Axiom euttG_tau: forall r rl rh (INV: r <2= rl /\ rl <2= rh) t1 t2,
  euttG rl rl rh t1 t2 -> euttG r rl rh (Tau t1) (Tau t2).

(* Make available strong hypotheses *)

Axiom euttG_vis: forall r rl rh (INV: r <2= rl /\ rl <2= rh) u (e: E u) k1 k2,
  (forall v, euttG rh rh rh (k1 v) (k2 v)) -> euttG r rl rh (Vis e k1) (Vis e k2).

(* Use available hypotheses *)

Axiom euttG_base: forall r rl rh (INV: r <2= rl /\ rl <2= rh) t1 t2,
  r t1 t2 -> euttG r rl rh t1 t2.

[gilhur]

I found that the above rules are unsound, and what I presented at the meeting is right.

Variable euttH: forall (r rh: itree E R1 -> itree E R2 -> Prop), itree E R1 -> itree E R2 -> Prop.
Variable euttL: forall (r rl rh: itree E R1 -> itree E R2 -> Prop), itree E R1 -> itree E R2 -> Prop.

(**
   Correctness
 **)

Axiom eutt_le_euttL:
  eutt RR <2= euttL bot2 bot2 bot2.

Axiom euttL_le_euttH:
  euttL bot2 bot2 bot2 <2= euttH bot2 bot2.

══════════

Copy the code excerpt between "Variable euttL: forall" and "euttH bot2 bot2.", inclusive, renaming "Axiom" to "Lemma" everywhere it occurs.

Recorded data:
══════════

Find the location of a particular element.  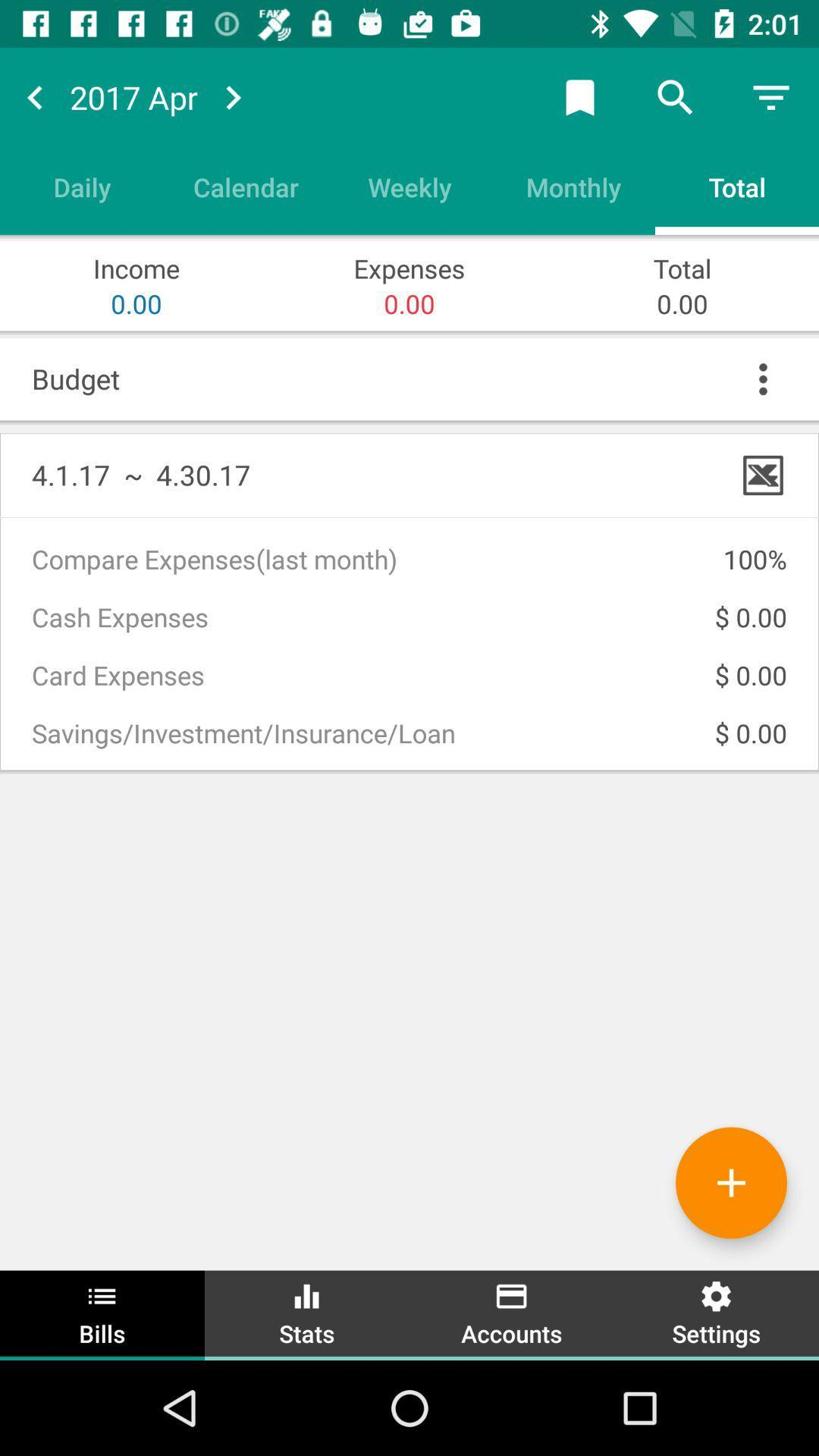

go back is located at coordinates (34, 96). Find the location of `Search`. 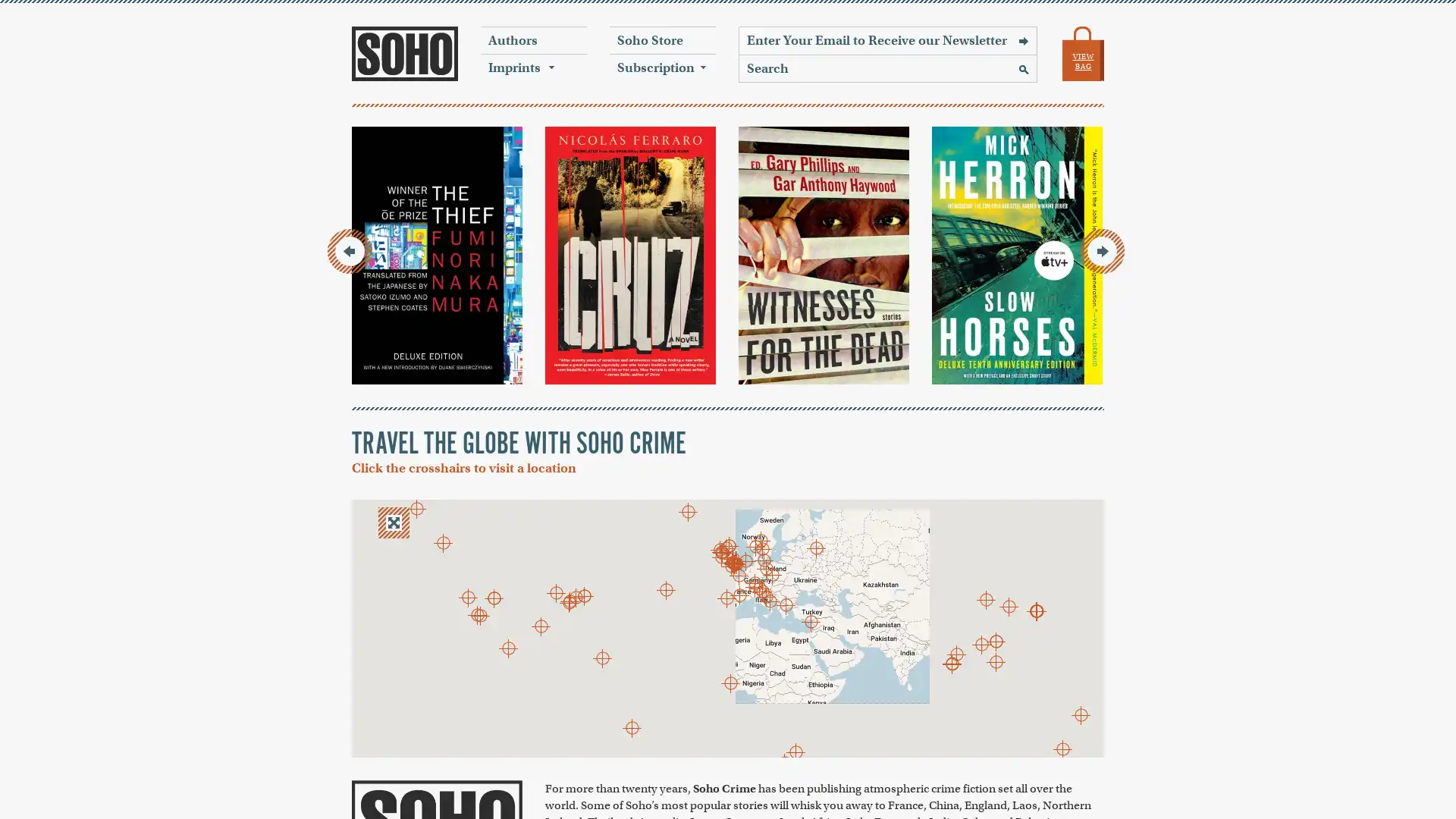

══════════

Response to this task:
Variable euttL: forall (r rl rh: itree E R1 -> itree E R2 -> Prop), itree E R1 -> itree E R2 -> Prop.

(**
   Correctness
 **)

Lemma eutt_le_euttL:
  eutt RR <2= euttL bot2 bot2 bot2.

Lemma euttL_le_euttH:
  euttL bot2 bot2 bot2 <2= euttH bot2 bot2.